What is being asked: Please copy each of the records below exactly, line for line.
++++++++
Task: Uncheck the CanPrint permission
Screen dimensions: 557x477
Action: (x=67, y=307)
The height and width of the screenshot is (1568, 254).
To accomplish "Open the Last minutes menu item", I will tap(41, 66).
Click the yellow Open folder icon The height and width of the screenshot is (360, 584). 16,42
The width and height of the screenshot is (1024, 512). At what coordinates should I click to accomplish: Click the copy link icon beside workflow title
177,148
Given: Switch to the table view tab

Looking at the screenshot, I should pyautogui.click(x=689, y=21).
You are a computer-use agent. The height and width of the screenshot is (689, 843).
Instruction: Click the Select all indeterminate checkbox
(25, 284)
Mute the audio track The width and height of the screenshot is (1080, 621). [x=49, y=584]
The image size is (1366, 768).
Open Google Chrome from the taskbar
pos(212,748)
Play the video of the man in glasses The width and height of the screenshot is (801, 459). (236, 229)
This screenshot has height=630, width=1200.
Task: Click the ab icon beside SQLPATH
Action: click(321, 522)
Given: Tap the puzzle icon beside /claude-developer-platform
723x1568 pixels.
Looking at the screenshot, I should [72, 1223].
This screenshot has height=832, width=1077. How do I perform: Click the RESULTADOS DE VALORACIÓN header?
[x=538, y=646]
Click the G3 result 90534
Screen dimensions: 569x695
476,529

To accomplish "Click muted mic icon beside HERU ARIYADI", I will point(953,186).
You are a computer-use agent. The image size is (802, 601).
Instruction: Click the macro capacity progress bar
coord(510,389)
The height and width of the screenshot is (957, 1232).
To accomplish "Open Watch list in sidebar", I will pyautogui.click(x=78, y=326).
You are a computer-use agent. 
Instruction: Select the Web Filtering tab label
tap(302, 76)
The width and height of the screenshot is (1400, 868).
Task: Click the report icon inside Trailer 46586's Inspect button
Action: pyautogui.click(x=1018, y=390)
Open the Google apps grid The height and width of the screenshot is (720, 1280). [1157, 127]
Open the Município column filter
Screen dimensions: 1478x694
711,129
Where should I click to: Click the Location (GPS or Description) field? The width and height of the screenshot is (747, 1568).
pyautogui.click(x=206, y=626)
++++++++
Correct result:
Task: Uncheck the CanPrint permission
Screen dimensions: 557x477
Action: (x=67, y=307)
The height and width of the screenshot is (1568, 254).
To accomplish "Open the Last minutes menu item", I will tap(41, 66).
Click the yellow Open folder icon The height and width of the screenshot is (360, 584). 16,42
The width and height of the screenshot is (1024, 512). At what coordinates should I click to accomplish: Click the copy link icon beside workflow title
177,148
Given: Switch to the table view tab

Looking at the screenshot, I should pyautogui.click(x=689, y=21).
You are a computer-use agent. The height and width of the screenshot is (689, 843).
Instruction: Click the Select all indeterminate checkbox
(25, 284)
Mute the audio track The width and height of the screenshot is (1080, 621). [x=49, y=584]
The image size is (1366, 768).
Open Google Chrome from the taskbar
pos(212,748)
Play the video of the man in glasses The width and height of the screenshot is (801, 459). (236, 229)
This screenshot has height=630, width=1200.
Task: Click the ab icon beside SQLPATH
Action: click(321, 522)
Given: Tap the puzzle icon beside /claude-developer-platform
723x1568 pixels.
Looking at the screenshot, I should [72, 1223].
This screenshot has height=832, width=1077. How do I perform: Click the RESULTADOS DE VALORACIÓN header?
[x=538, y=646]
Click the G3 result 90534
Screen dimensions: 569x695
476,529

To accomplish "Click muted mic icon beside HERU ARIYADI", I will point(953,186).
You are a computer-use agent. The image size is (802, 601).
Instruction: Click the macro capacity progress bar
coord(510,389)
The height and width of the screenshot is (957, 1232).
To accomplish "Open Watch list in sidebar", I will pyautogui.click(x=78, y=326).
You are a computer-use agent. 
Instruction: Select the Web Filtering tab label
tap(302, 76)
The width and height of the screenshot is (1400, 868).
Task: Click the report icon inside Trailer 46586's Inspect button
Action: pyautogui.click(x=1018, y=390)
Open the Google apps grid The height and width of the screenshot is (720, 1280). [1157, 127]
Open the Município column filter
Screen dimensions: 1478x694
711,129
Where should I click to: Click the Location (GPS or Description) field? The width and height of the screenshot is (747, 1568).
pyautogui.click(x=206, y=626)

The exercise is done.